Does anybody question whether meat is really meat?
Let me explain. I got some chicken McNuggets for lunch today, and as I was eating them, I started thinking about the consistency of the meat in them...because the texture was kind of slippery. And I'm not one of those people who get grossed out by food textures, but it was still an odd moment for me. I thought to myself: What if this isn't really meat? What if we just believe that it's meat because people tell us it's meat, but really, it isn't meat? Who verifies its meatnesss, anyway?
And let's take this beyond McDonald's and the fast food world...into the grocery store. Now, I worked for a grocery store deli once upon a time, and we were right next to the meat department, and I used to like going over there to look at all the raw meat and see what they were doing with it. Some meat was easy to distinguish. It would come in as a big slab, and the guy in the white lab jacket would cut it apart and get blood all over himself (which was kind of gross), and you could definitely tell that, assuming that the giant slab of meat was meat (and it did have bones), the smaller pieces were meat as well. So I believe chunk meat is meat. Generally. If I know where it came from. But I've never been quite convinced about ground up meat, such as hamburger. How do we know that it's really meat? All you see is pink squishy stuff. How do we know that "they" haven't substituted it with some alternate substance that looks like meat and tastes like meat but isn't really meat?
Especially the lean burger. How do they "take out" the fat? I think they developed a fake meat a long time ago, and obviously it's lower in fat because they could make it as fattening or non-fattening as they wanted. We will never know.
So we continue to go through the drive-through, ordering our chicken McNuggets, blindly believing in the meatness of our lunch. Hmm. I just don't know.

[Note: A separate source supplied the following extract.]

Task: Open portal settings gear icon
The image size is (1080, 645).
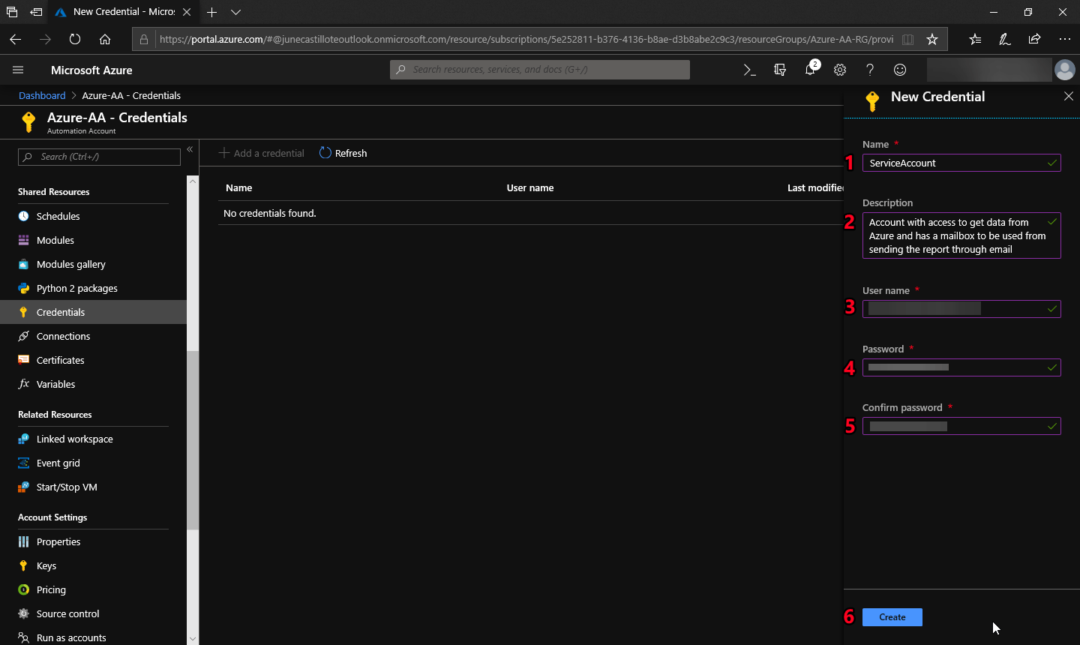Action: tap(840, 70)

Today's discussion is brought to you by McDonald's, the letter "J," and the number 3.
3 comments:
Your suspicions are correct--it's not real meat. Chicken nuggets and other chicken items (like some that you buy frozen at the grocery store) use fillers--soy (McDonalds uses this in their burgers too), rib meat (they never specify from which animal), and even water or "broth" in frozen chicken to take up space and make it weigh more. That's why fast food joints charge more for the "premium" chicken strips--because it costs them more money to buy real meat than it does to buy soy and rib meat (whatever that is). I find the whole thing very disturbing and I always read the label at the grocery store to make sure I'm getting JUST chicken and nothing else. I'm sure they do something similar with ground beef. God only knows what's ground up in there!

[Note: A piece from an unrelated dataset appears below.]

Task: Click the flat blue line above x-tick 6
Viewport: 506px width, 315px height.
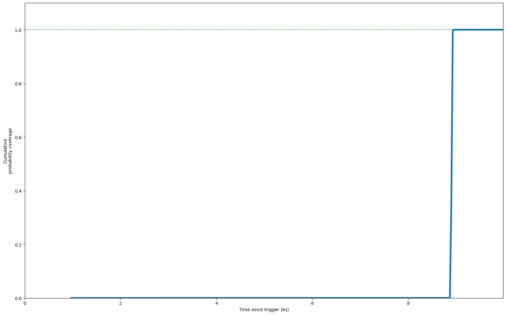Action: point(312,298)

If you´d like to move to a ¨developing country¨, you would always know that your meat is meat because you see them cutting it off the pig (or other animal) that´s hanging upside down from a giant hook in the market. The smell is definitely not something that can be replicated in any way, shape, or form, so you know it must be dead animal. :)
Wow, now that's perspective. I've never been to a developing nation, but your comment made me think of the fish markets in Toronto's Chinatown. I can still smell it to this day.